My husband and I have been married for seven years, and I have not once been awakened in the middle of the night with snoring.  Until the dog came to live with us.

Braun the big brown dog (also known as a Chocolate Labrador) became a part of our family in the summer of 2005.  His previous owners could no longer care for him, since they were moving house and couldn’t take Braun with them.  I told his previous owner that I would be glad to take him into our family, and he moved right in.  It didn’t take him long to decide that his two favorite people in the world were my three-year-old son and nineteen-year-old stepson.  At six years old, Braun hadn’t lost a step and still had all the playfulness and vitality of a puppy.  Without the chewing.

I have always been a dog owner.  I’ve had several Beagles, a Golden Retriever, and before the addition of Braun, two Walker Coonhounds.  All my prior dogs were “outside” dogs, meaning they rarely, if ever, came into the house.  Braun is an inside dog, and rarely, if ever, goes outside.  Never having a dog live in the house, I didn’t know what to expect.  Braun is well-behaved and loving, and has never had an accident.  He is the perfect indoors pet, until he goes to sleep.

The first evening Braun lived in our house, my husband and I turned on our computers after my young son had gone to bed.  My stepson was in his room, playing video games, and the house was quiet.  Suddenly, we heard the loudest snore we had ever heard.  My husband checked on my stepson.  When he opened his door, he was sitting on his bed, obviously not asleep.  He then checked on my young son, who is a sound sleeper and not known for snoring.  If it was him, it was a sure sign that my little boy was beginning to get sick.

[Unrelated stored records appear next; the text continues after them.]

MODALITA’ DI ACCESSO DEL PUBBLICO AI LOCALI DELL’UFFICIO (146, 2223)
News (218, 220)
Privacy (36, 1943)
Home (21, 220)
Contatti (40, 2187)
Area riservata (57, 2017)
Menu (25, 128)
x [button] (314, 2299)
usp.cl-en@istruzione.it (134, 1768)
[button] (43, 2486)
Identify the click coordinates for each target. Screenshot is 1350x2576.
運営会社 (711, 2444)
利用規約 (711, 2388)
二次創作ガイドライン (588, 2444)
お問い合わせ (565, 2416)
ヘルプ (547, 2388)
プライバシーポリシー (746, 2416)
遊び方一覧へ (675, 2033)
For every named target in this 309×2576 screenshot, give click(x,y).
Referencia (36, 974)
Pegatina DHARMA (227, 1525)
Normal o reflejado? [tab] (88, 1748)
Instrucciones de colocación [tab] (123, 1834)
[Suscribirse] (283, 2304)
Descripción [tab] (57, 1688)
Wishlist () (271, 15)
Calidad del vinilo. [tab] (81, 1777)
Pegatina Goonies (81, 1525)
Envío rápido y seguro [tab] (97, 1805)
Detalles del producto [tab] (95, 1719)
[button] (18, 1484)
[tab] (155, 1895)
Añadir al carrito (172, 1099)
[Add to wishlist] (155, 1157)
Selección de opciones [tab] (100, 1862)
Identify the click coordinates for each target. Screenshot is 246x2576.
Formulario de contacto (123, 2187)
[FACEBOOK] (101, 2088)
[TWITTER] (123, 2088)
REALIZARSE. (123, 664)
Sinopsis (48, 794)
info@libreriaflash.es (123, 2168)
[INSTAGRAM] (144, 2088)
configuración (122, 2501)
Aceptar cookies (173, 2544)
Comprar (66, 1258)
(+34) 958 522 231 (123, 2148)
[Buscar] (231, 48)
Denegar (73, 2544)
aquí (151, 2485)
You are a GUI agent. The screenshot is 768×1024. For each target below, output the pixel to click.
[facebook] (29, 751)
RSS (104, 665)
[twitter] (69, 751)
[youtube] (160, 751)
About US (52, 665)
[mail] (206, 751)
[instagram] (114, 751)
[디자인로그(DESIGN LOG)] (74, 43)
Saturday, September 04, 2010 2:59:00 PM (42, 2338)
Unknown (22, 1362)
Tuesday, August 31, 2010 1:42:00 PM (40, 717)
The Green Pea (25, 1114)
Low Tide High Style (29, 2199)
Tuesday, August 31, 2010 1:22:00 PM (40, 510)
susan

When he opened the door to my son’s room, all he could hear was the quiet, rhythmic breathing of a sleeping child.  He came back to me, busily working at my computer, and informed me that it was neither of the children.  We began to search the house for our dear old cat, who is a noisy sleeper in her own right.  We found her, lying on a chair, purring in her sleep.  The sounds coming from her were nowhere near the volume we had heard.  Then, suddenly, a yelp from our newest family member.

Concerned for him, my husband and I rushed to Braun, only to find him sprawled out on a pile of dirty clothes waiting to be washed, sound asleep.  We watched as he ran in his sleep, and listened as he barked at phantom squirrels and groundhogs, and snored louder than any human I have ever heard.

When I married my husband, I knew I could probably expect a partner that would snore, and may even wake me with his snoring.  Braun sleeps next to my bed most nights, and it isn’t my husband that wakes me with his snoring – it’s my dog, my faithful companion, Braun the big brown dog.